▶ DATA SECTION
============

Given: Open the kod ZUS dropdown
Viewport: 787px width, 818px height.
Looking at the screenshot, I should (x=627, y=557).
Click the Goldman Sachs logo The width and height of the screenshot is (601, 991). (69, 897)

============

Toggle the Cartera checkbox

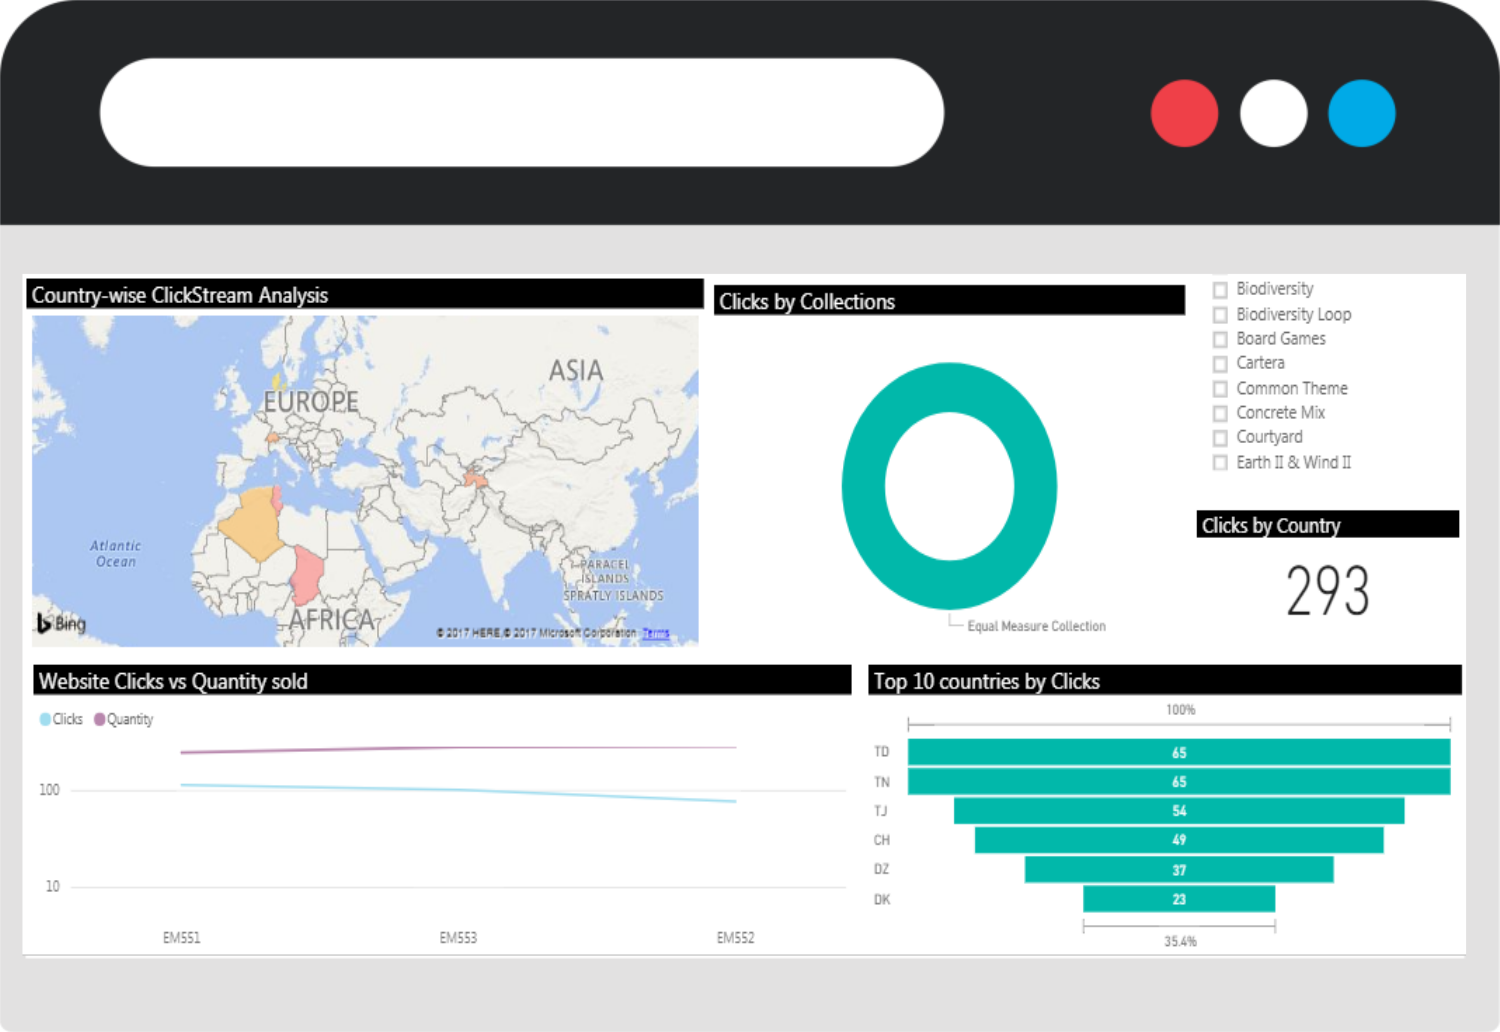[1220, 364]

============

▶ WHAT YOU ARE ASKED TO DO
Where the line holding "Viewport: 787px width, 818px height." appears in the listing above, start reproducing exactly, and end with the line holding "Click the Goldman".

▶ ANSWER SPACE
Viewport: 787px width, 818px height.
Looking at the screenshot, I should (x=627, y=557).
Click the Goldman Sachs logo The width and height of the screenshot is (601, 991). (69, 897)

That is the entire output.